For the fundamentals of machine learning, we will briefly review basic concepts and principles of machine learning to prepare for the learning of the main topics of the course. In the second part, the course will cover foundational topics of neural networks. This includes topics such as feed-forward neural networks, backpropagation, recurrent neural networks, and LSTMs. Next, we will cover the modern deep learning methodologies. This includes advanced CNN architectures for computer vision, attention mechanisms, transformers, etc. Lastly, we will also touch some advanced topics such as deep generative models, deep reinforcement learning, graph neural networks, etc.. This advanced topics can be changed depending on the instructor. 

An important learning goal of the course is to learn practical implementation skills along with the above concepts, principles, and methodologies. For this, the course will have a series of programming assignments and quizzes. Through the final project, students will have a chance to use all learned knowledge and skills to solve practical problems through team collaboration.

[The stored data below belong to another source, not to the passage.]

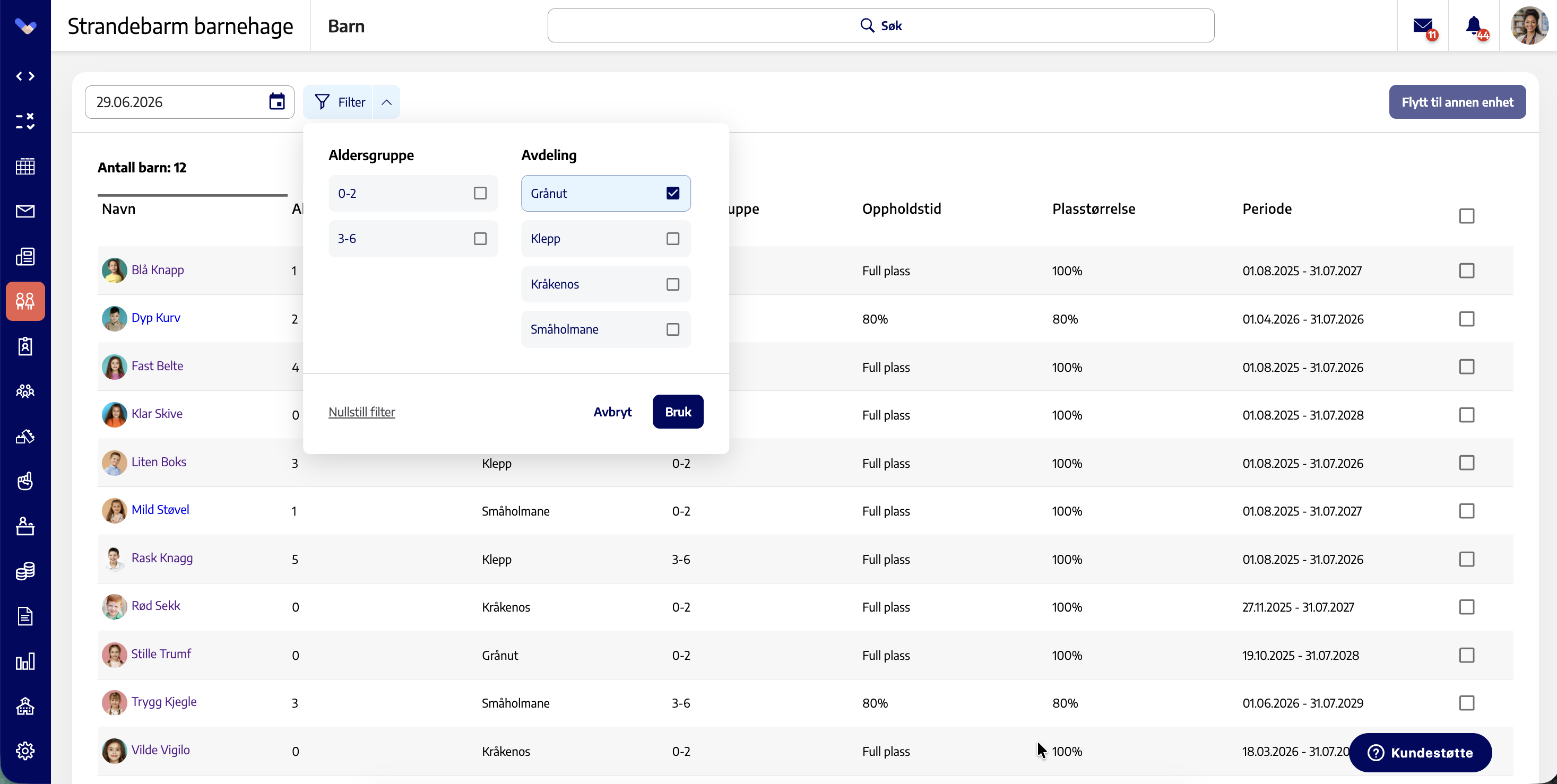This screenshot has height=784, width=1557.
Task: Tick the Småholmane department checkbox
Action: tap(673, 329)
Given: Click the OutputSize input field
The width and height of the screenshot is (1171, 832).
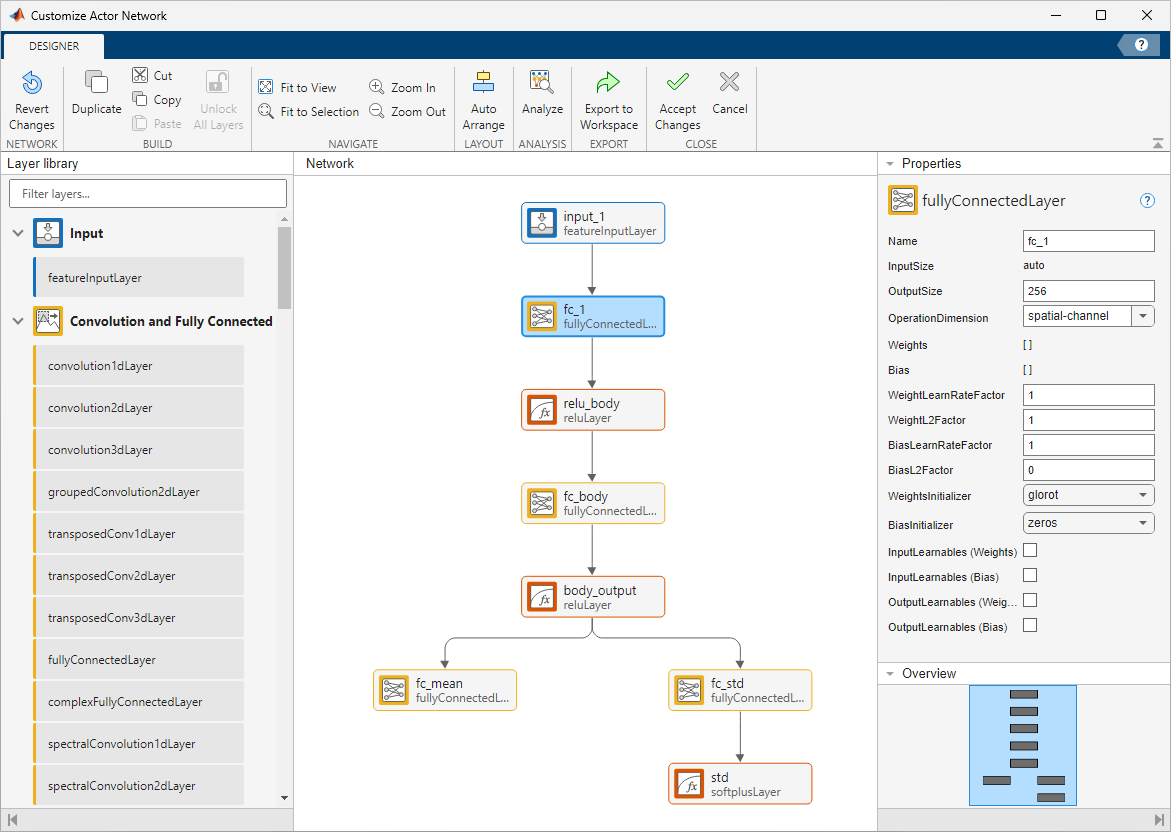Looking at the screenshot, I should (x=1088, y=291).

The course content is designed to be accessible to all SAS students regardless of their majors who have an adequate background in linear algebra, calculus, probability, and programming. Although the course has CS 206 as one of the pre-requisites, which requires M 152 (Calculus II), it does not require students to have an in-depth knowledge of integration. Thus, this prerequisite can be replaced by alternative classes on probability in Mathematics or Statistics.  

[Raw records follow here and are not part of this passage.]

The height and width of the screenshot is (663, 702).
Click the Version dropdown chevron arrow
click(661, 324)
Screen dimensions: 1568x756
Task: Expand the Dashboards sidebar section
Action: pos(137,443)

Prerequisites: M 250 (Introductory Linear Algebra), CS 112 (Data Structures), CS 206 (Introduction to Discrete Structures II) OR M 477 (Mathematical Theory of Probability) OR S 379 (Basic Probability Theory)

The course objectives are (1) to understand the principles of deep learning and its capabilities and (2) to acquire practical skills to design, implement, and train practical deep learning systems. At the end of the course, students will have knowledge of the fundamentals of neural networks and modern deep learning. With this knowledge, the student will be able to use deep learning models or develop new architectures to solve practical real-world problems such as computer vision and natural language processing. In particular, students will become familiar with one of the most popular deep learning programing frameworks based on Python. The exposure to some research topics in the latter part of the course will also encourage students’ interest in research of this topic. Thus, students will be prepared to have a relevant experience for their next career either in industry or academia.